Exam Reading: “When Information Came of Age”

It’s been a while since I’ve posted, since I’ve been wrapping up an internship at the Cornell Lab of Ornithology. I’ll post about what I’ve done there later… For now, I’ve got a new book summary. “When Information Came of Age”, by Daniel Headrick, was actually interesting to read at this point. Circling back to the internship (which I really will discuss later), I’ve been dealing with issues of representing information about bird families in different formats. This book discusses the histories of information systems that were a big part of this process. But more on that later…

Summary: Headrick proposes that the current “Information Age” is only one of many historical information revolutions; in this book, he focuses on the information revolution of the Enlightenment. He outlines five categories of information systems: classifying/organizing, transforming, display, storage/retrieval, and communicating. His thesis is that developments in these information systems in this time period, coupled with subsequent technological inventions, laid the groundwork for the Information Age. During this period, demographic, cultural, political, and economic changes helped create an information build-up that could only be made sense of by inventing new information systems. So, for example, scientific nomenclature and classification systems were developed that suggested explanations for phenomena (e.g., the chemical classification system suggested possible new compounds). Statistics were used to transform demographic, political, and economic information that was beginning to be collected. Visual information displays (maps, graphs, and thematic maps) were used to display large datasets efficiently and in an easily-recalled manner. Cross-referenced dictionaries and encyclopedias were successful at disseminating current, easy-to-access information to the general public (in contrast to dense, thematically-linked former formats). Postal and telegraphic systems (visual and electric) were devised to transmit messages; these went from private messenger services to restricted government systems to more open government systems.

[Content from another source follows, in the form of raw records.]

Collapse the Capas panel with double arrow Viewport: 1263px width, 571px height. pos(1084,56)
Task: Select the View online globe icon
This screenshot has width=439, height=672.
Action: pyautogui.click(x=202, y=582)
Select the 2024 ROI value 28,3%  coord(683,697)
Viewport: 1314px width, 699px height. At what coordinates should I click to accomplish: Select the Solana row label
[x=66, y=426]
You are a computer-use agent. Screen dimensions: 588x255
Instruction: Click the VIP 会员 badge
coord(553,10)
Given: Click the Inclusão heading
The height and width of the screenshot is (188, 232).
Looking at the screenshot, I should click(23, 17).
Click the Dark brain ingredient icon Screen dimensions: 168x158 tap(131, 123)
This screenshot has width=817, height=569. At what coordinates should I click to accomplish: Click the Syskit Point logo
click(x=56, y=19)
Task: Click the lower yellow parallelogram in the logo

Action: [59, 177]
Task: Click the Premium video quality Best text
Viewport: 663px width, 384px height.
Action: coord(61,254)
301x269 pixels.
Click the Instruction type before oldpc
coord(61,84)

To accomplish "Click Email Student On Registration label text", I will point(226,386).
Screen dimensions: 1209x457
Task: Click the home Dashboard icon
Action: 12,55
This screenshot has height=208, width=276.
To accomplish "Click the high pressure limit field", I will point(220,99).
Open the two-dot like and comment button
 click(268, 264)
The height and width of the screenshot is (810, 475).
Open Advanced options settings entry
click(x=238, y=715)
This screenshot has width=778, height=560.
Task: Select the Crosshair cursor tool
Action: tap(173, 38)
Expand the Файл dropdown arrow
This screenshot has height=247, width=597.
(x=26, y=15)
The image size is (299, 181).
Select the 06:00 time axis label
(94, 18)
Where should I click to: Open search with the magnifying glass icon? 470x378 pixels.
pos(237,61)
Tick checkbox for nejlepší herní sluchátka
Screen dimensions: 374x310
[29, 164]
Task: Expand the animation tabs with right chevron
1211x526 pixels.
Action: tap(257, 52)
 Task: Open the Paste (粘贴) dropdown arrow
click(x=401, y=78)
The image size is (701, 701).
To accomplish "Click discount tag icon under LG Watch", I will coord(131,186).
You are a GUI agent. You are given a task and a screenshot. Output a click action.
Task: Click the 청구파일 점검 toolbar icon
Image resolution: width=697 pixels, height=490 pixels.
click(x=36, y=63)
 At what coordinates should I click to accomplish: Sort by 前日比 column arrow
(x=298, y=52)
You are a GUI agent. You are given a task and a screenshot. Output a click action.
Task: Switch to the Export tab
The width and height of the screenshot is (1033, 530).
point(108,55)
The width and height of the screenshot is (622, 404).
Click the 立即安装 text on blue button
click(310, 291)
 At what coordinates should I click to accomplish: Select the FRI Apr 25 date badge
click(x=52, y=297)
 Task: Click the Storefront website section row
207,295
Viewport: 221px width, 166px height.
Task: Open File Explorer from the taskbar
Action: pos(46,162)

Comments: This book gives a good overview of the development of information systems, though some of the chapters are more comprehensive than others. His emphasis on information systems, rather than previous technologies that facilitated them (e.g., the printing press) or subsequent technological innovations, was an interesting choice (though apparently he’s addressed later periods in other books.) This would probably be a useful book to use in a History of T&T course. While heavy on the names and dates, it covers a really interesting period of history (see my Blituri project, and I will add that the Baroque Cycle is a mostly-excellent series set right before this period :).

Links to: Tufte (information representation); Benjamin (technologies of representation); Ong (social and technical aspects of changing representational practices)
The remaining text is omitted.